But note I said reactive-banana offers the preeminent interface, not implementation (though its implementation is neat). Its API is clean, concise, and presents the two core FRP abstractions, Event and Behavior, with about as little incidental complexity as possible. Leak-free higher-order FRP is supported with minimal additional machinery.

In summary, reactive-banana is a great way to get comfortable with the essence of FRP. Maybe I wouldn’t board an aircraft powered by bananas and barbed wire (ok, now I’m mixing metaphors).

By the way, Dynamic is just a pair of Behavior with an Event that is known to be the source of its “changes” (in air quotes, because a Behavior whose underlying Event that emits a value “equal” to its previous, for example, would not be noticeable in the semantics of the Behavior). It’s easy to build and use this abstraction with reactive-banana’s API, if you’d like.

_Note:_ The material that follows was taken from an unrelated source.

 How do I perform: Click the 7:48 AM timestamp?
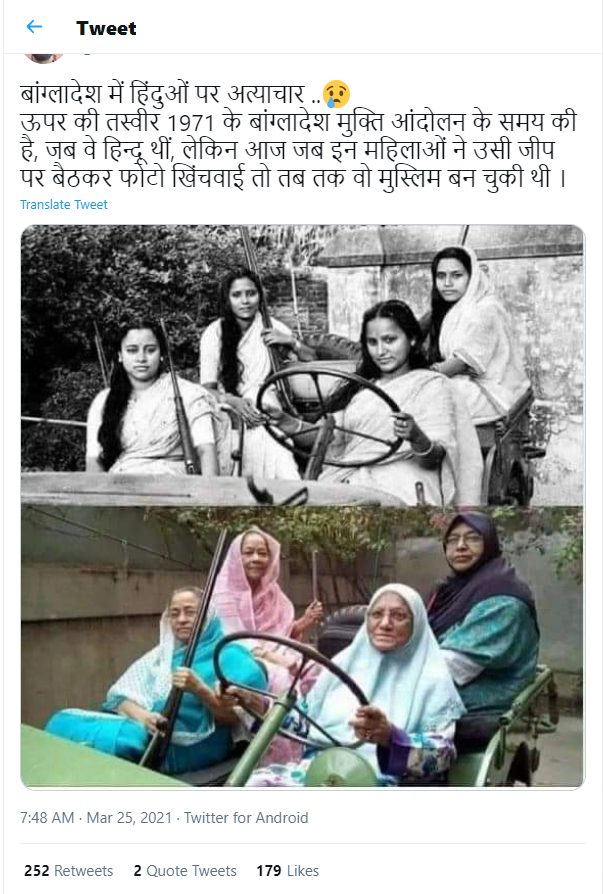(47, 818)
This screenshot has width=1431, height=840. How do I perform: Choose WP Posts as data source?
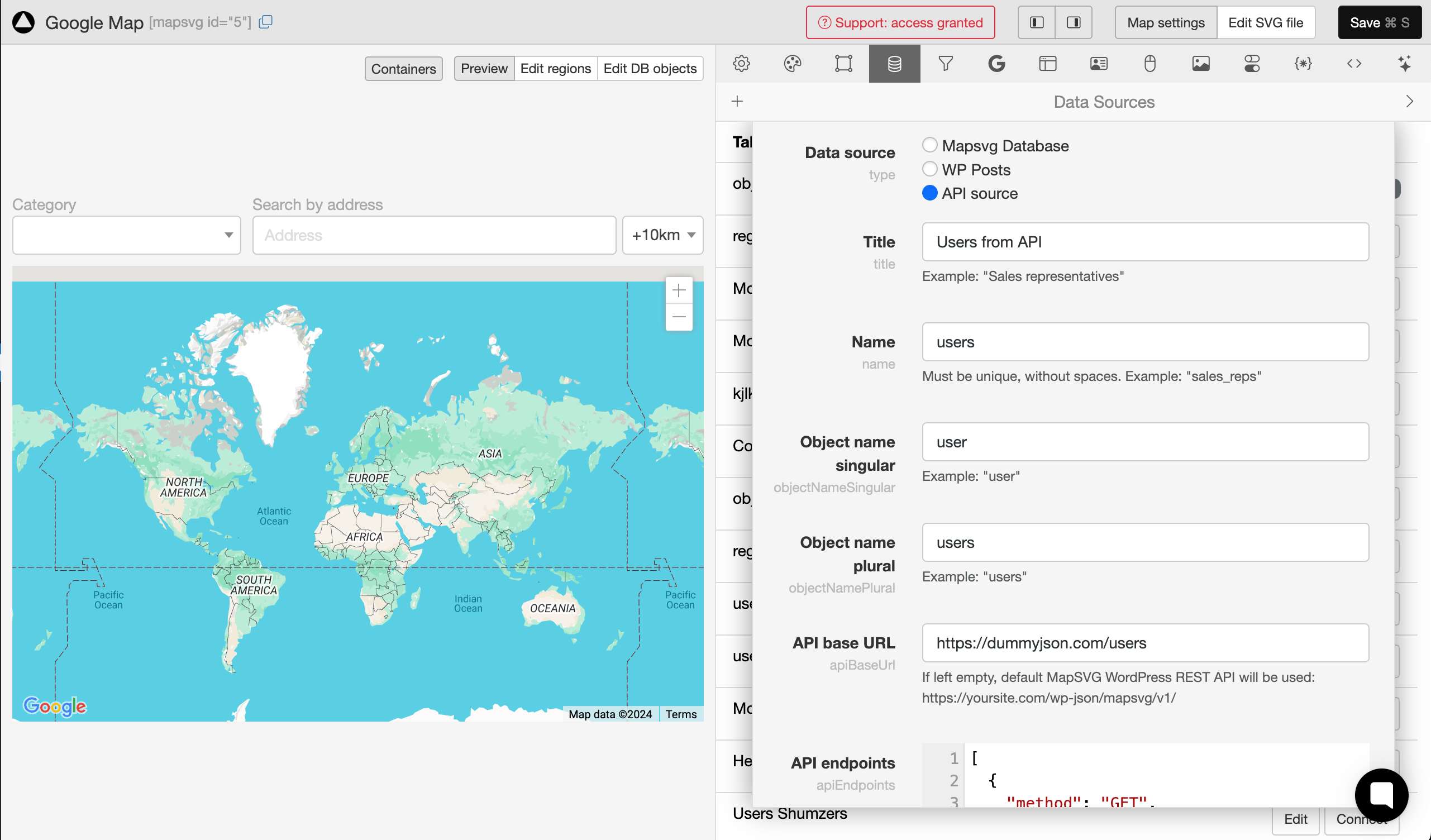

Okay, I understand you. I definitely agree that the combinator names in reflex are sometimes bewildering. Why would you call it ffilter instead of filterEvent or something obvious like that, for instance? But completeness of the API, and especially working with a lot of standard type classes, are also very nice things about the quality of the API.

Yes, I understand about Dynamic, but in the end it’s just a phenomenally useful and simplifying combination of Event and Behavior, so it’s nice to have it around and have combinators that work well with it! My personal opinion is that, despite the trivial implementation, Dynamic as a concept is one of the great success stories of the reflex API.